Semangat Bapak Kepala Sekolah

RoisatulAzizah 5 September 2015

Rapat penutupan tahun ajaran 2014-2015 sekaligus persiapan tahun ajaran baru 2015-2016 baru saja dimulai. Pak Husrin selaku kepala sekolah memimpin rapat dengan sikap khas bapak, tenang dan sigap.

Perkenalkan, Pak Husrin, kepala sekolah kami yang pada tahun 2015 ini telah genap delapan tahun menjabat. Ditahun ke delapan ini, kami melihat semangat bapak yang sangat luar biasa itu muncul kembali. Ya, berdasarkan cerita dari berbagai sumber, dahulu bapak adalah salah satu guru dan/atau kepala sekolah teladan. Semangat bapak sempat naik-turun sebagaimana manusia pada umumnya. Namun, kepercayaan bahwa setiap pemimpin pasti memiliki kemauan untuk menjadi teladan yang baik bagi yang dipimpinnya menjadi salah satu kunci munculnya (lagi) semangat mengabdi yang sempat terpendam itu.

“Jarak so tidak menjadi alasan kalo kitorang punya kemauan/niat kuat.”

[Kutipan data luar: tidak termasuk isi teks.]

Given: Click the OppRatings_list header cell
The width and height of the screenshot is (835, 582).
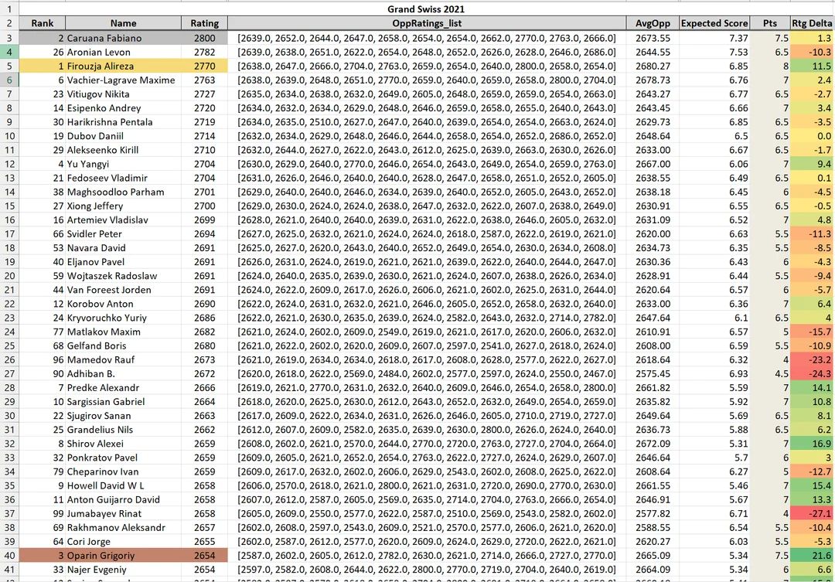Looking at the screenshot, I should [x=426, y=23].
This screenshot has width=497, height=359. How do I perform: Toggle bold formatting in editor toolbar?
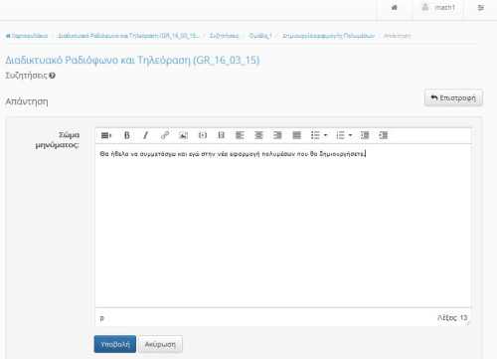127,135
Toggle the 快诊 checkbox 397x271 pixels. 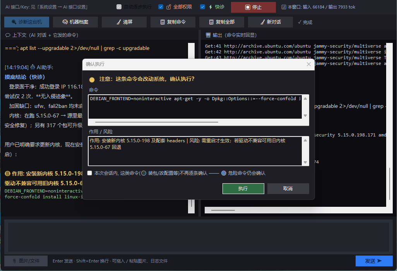(202, 7)
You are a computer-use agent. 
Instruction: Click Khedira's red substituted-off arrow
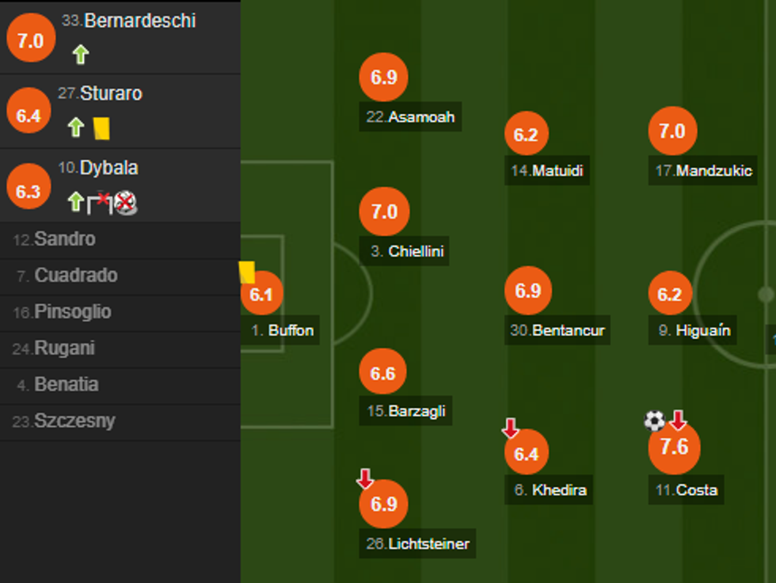point(511,429)
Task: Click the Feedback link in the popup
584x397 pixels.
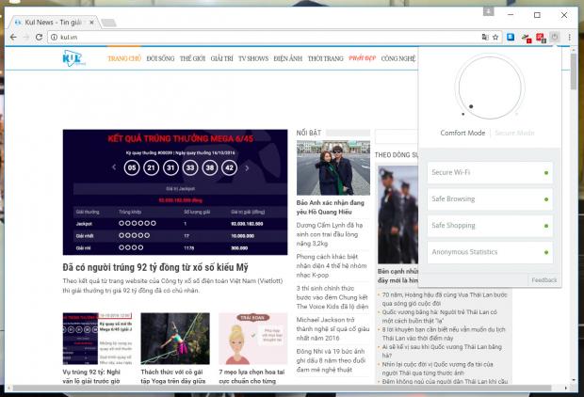Action: 543,279
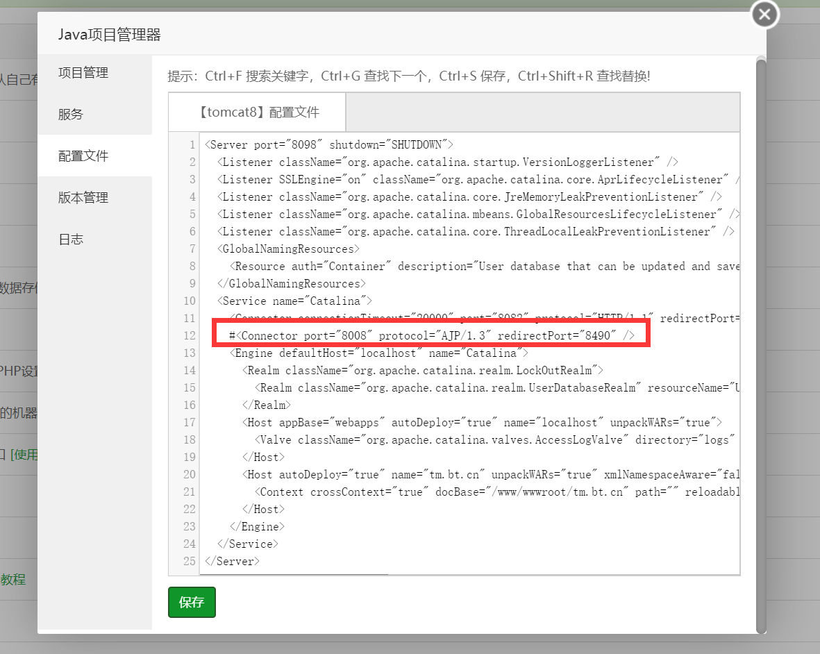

Jarak bukanlah alasan, tidak ada alasan yang bisa menghalangi jika kita sudah punya niat atau kemauan yang kuat. Begitulah kurang lebih kalimat yang paling saya ingat. Kalimat yang bapak sampaikan sebagai pengingat untuk saya, kalimat yang muncul ketika kami berjalan bersama menuju masjid depan rumah bapak. Dimana antusias saya meningkat untuk pergi ke masjid karena lokasinya dekat, tepat di depan rumah bapak, sedangkan ketika di desa jarak masjid dari rumah lumayan jauh.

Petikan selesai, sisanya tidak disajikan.